No two ways about it, Marjorie Liu is extraordinary.
At 39, Liu is a Hugo, GLAAD and Eisner award winning, New York Times bestselling author. She has penned quite a few comics (X-23, Black Widow, Astonishing X-Men – and the highly acclaimed and deeply personal Monstress – to name only a few). She even teaches comic book writing at MIT.
So you can either let her make you feel like a slacker, or you could see her as an inspiration, which many do. And that ability to inspire was on full display at her opening keynote address at the New York Public Library. Speaking to a packed room of about 50% librarians, Liu set an unambiguous tone for the weekend; diversity in the industry is right, it's critical, and it's improving.
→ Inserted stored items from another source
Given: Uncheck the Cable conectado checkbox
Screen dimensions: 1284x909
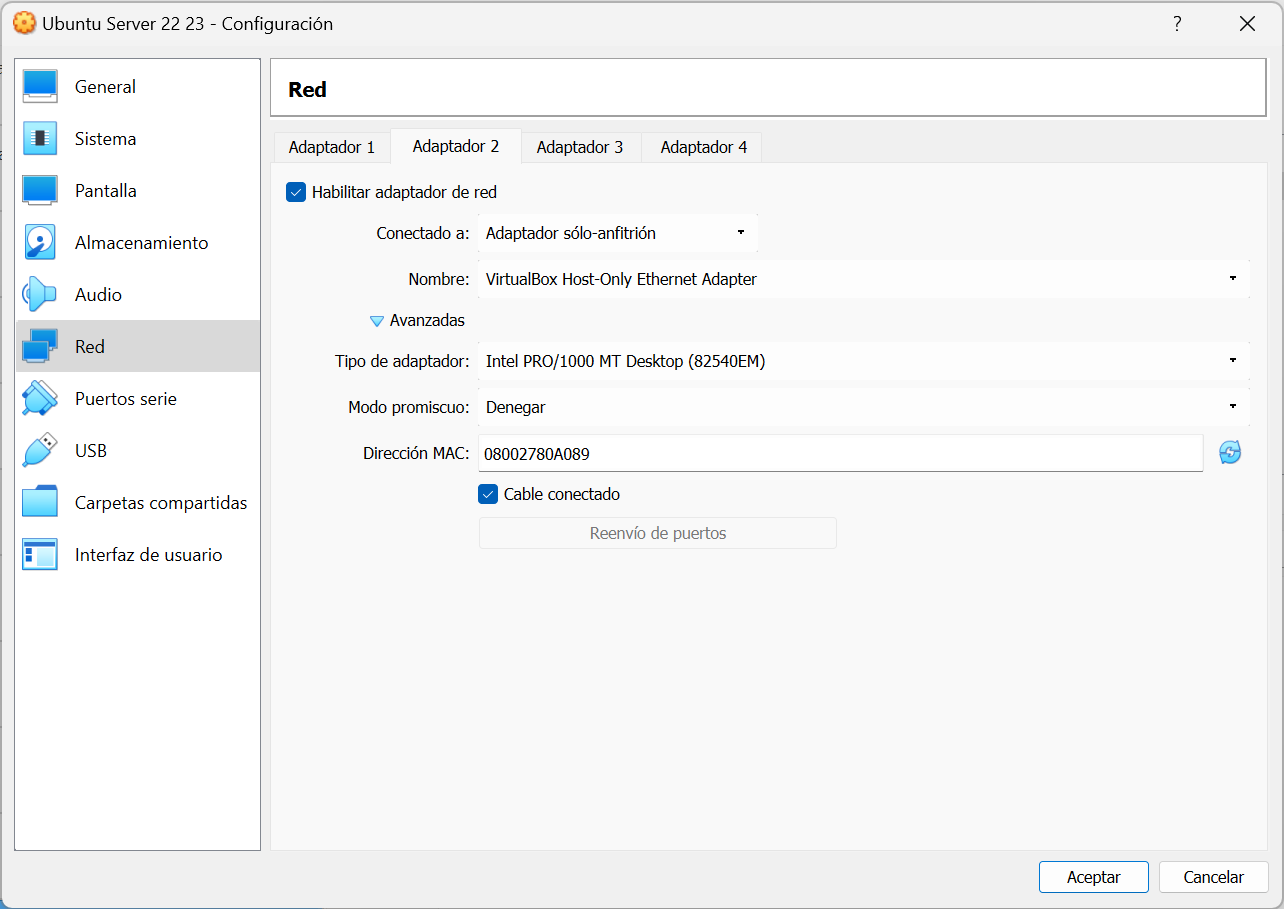Looking at the screenshot, I should (488, 494).
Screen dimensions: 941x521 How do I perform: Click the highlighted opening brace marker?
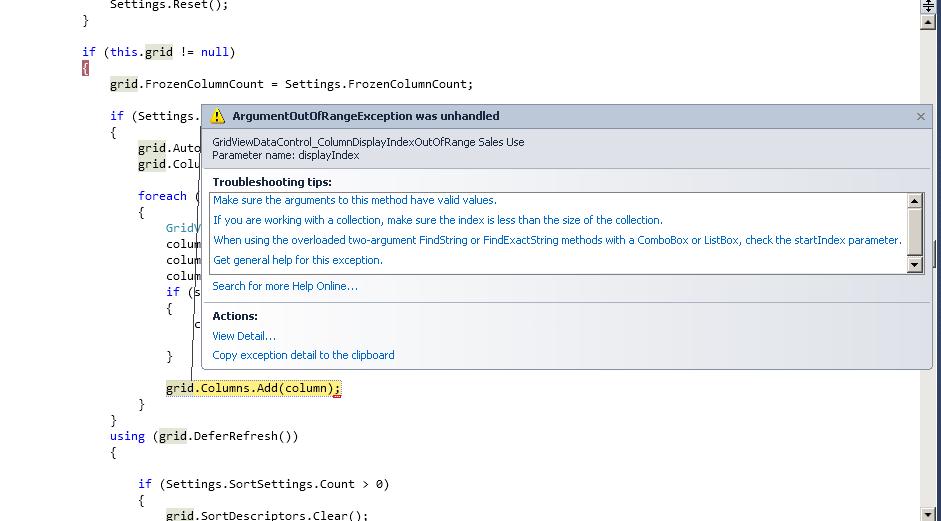[x=85, y=68]
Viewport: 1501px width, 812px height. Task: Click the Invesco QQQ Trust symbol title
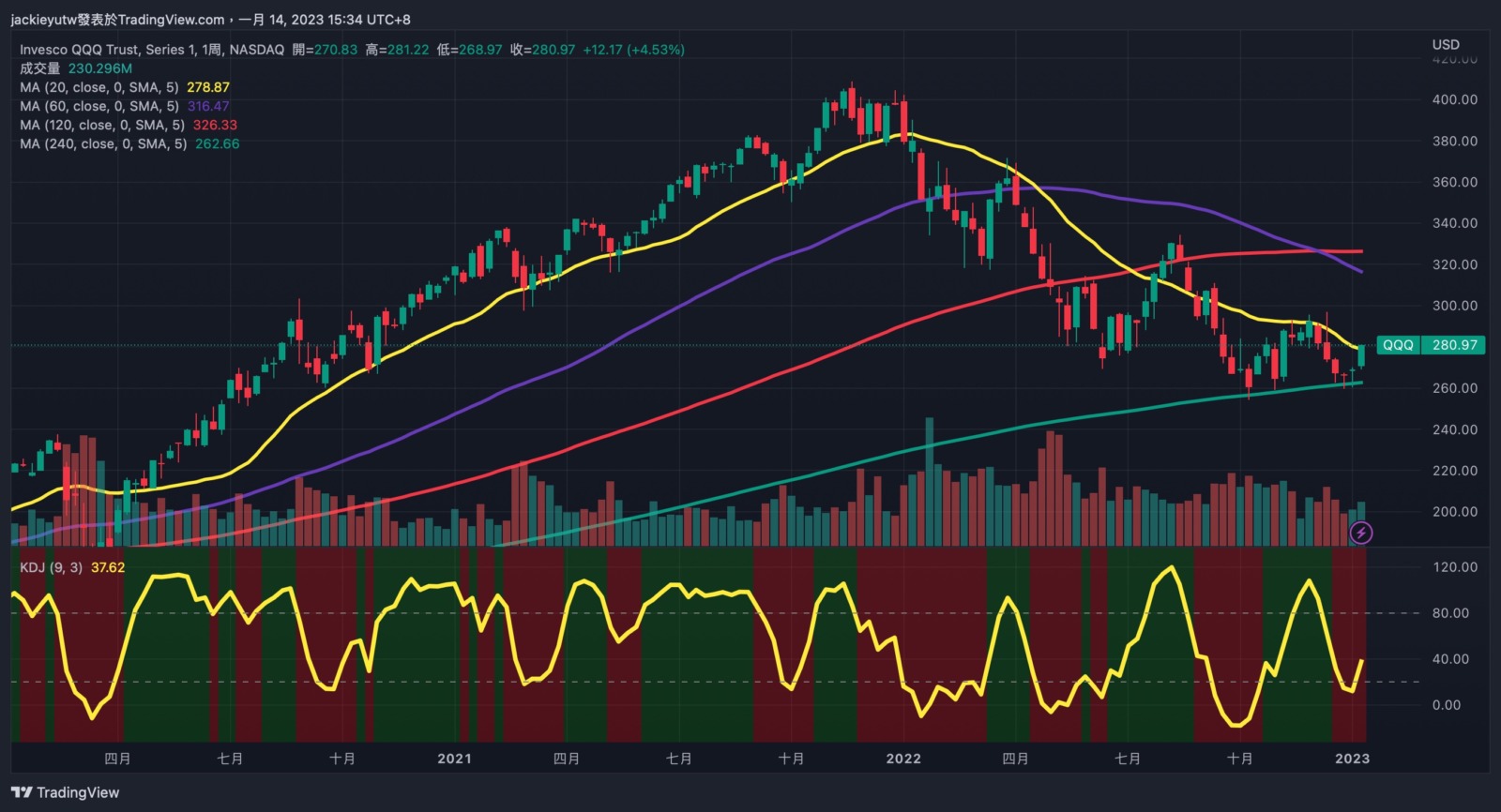151,50
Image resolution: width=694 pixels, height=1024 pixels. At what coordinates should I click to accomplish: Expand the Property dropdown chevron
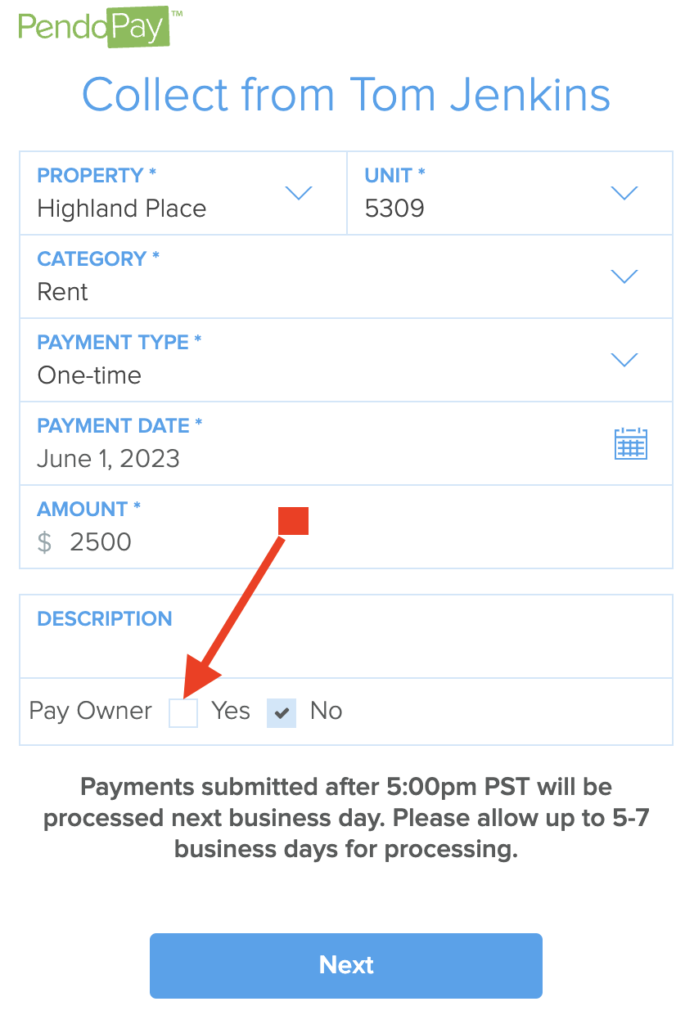point(299,193)
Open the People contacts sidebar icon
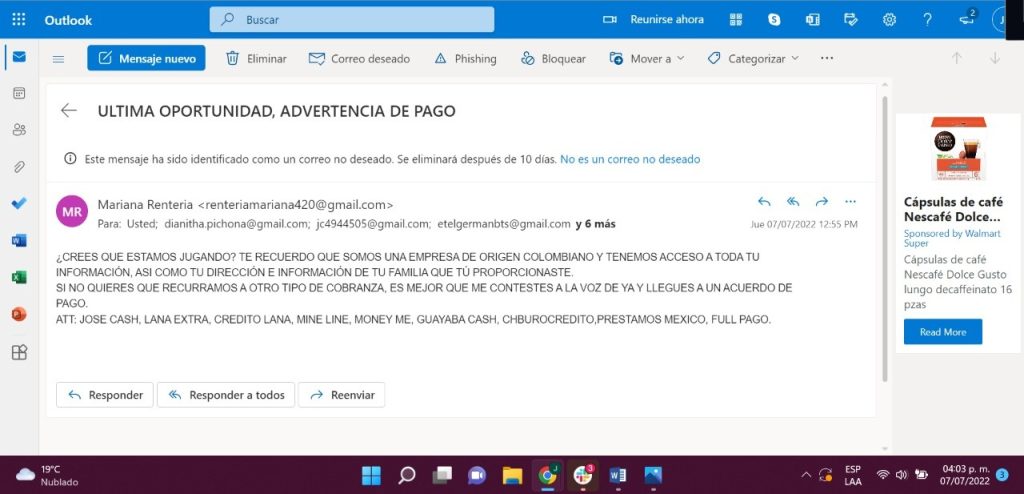 point(19,130)
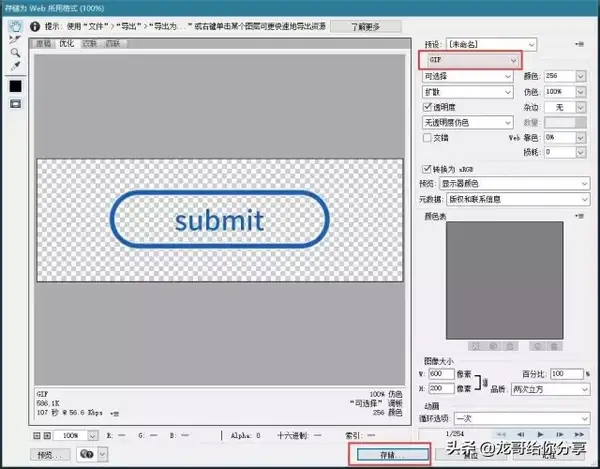
Task: Open the GIF file format dropdown
Action: (x=470, y=61)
"It's so beautiful what's happening right now" in terms of the increasing diversity of comic writers, Liu noted with a smile.
As a child, Liu spoke of how she wanted to be "a dangerous woman," but was ill-served looking for role models across the media landscape which offered "almost nothing but white heroes."
"That's kind of perverse if you think about it. It's like the most brilliant form of brainwashing ever"
Liu recounted growing up, frequently tagged by white America as a member of "the mysterious race called 'exotic'"; as an "object of curiousity" rather than fully human. Even as an adult breaking into the writing business, she was advised to write under a "fake, white name."
To which she replied: "Bullsh-t."
Along with continuing to work on Monstress, Liu is working on a new graphic novel for kids due out next year. After that, she's planning to get back into the novel business.